India stands on the brink of making medical history, showing that polio can be eradicated from the region.

Polio’s final inch

In the second decade of the 21st century, the ancient scourge of polio is endemic in only four countries; three of them are in our region. But in the global campaign to eradicate the disease, it looks as though India will be the next domino to fall. The last indigenous case of wild poliovirus in India was reported on 13 January 2011, and if another year goes by – that is, if we get to 13 January 2012 – without an additional case, the number of polio-endemic countries will officially be down to three.
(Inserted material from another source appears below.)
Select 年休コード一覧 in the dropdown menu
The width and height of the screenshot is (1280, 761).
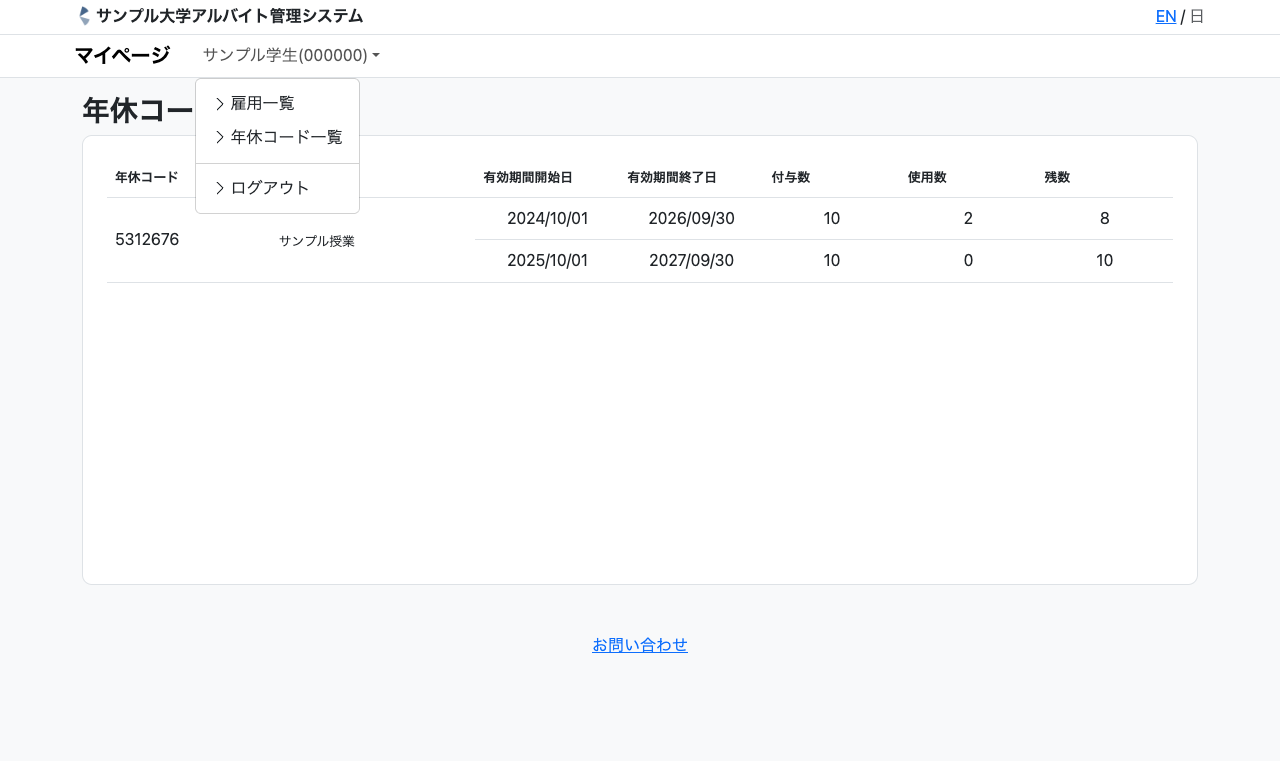(286, 138)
Further, the lessons that have been learned in tackling polio in India will be helpful in beating the disease in Afghanistan and Pakistan.
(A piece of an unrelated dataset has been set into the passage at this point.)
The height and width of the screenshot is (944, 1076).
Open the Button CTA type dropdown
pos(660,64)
Passed from one child's belly to another's through faeces-contaminated water, polio either kills children or leaves them paralysed. Until the late 1990s, when polio eradication began in India, there were 150,000 cases a year. By 2003, transmission was occurring largely in two areas, western Uttar Pradesh and Bihar's Kosi River basin. Several factors made these last endemic regions of India extremely difficult to crack, not least because the virus unfailingly seeks out the poorest and most vulnerable children to attack. In Uttar Pradesh and Bihar, 500,000 children are born every month, and each child must be reached with polio vaccine before the virus reaches them.
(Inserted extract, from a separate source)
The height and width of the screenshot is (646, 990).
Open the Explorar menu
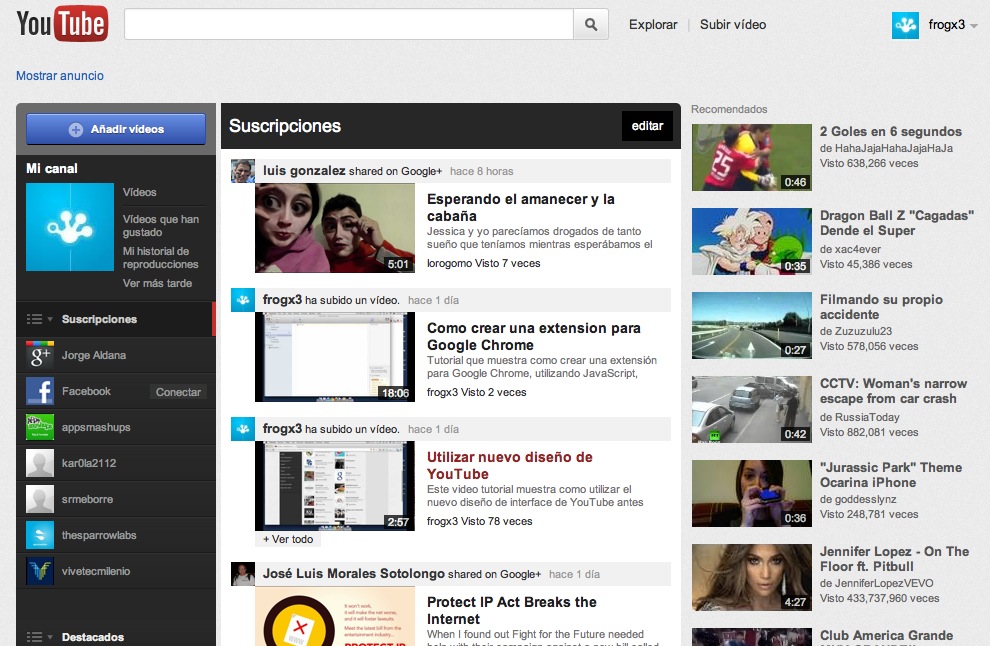click(652, 24)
Making this already complicated task more difficult, rumours have circulated, especially in the Muslim community, that polio vaccination is a plot to sterilise children, or that the vaccine contains ingredients that are haraam under Islamic law. Further, high rates of diarrhoea – due to poor hygiene and sanitation, poor nutrition, and mothers not exclusively breastfeeding for six months (and not using their first milk or colostrum) – mean that the oral polio vaccine has less opportunity to be absorbed in the gut, making it less effective. In India alone, 638 million people still practice open defecation leaving children constantly exposed to germs and bacteria. Finally, in most of the world three doses of oral polio vaccine are enough to protect a child against polio, but in UP and Bihar multiple vaccination rounds have been required to build immunity.

Casting the net
In 2002, the UN's children's agency, UNICEF, for whom both of these authors work, launched a campaign for polio eradication in India, creating a vast set of contacts called the Social Mobilization Network (commonly known as SMNet). Behind the low-tech equipment of thick paper ledgers and chalk marks on the walls and doors of homes is a cutting-edge 21st-century data-driven communications operation, which has become a model for beating the disease elsewhere.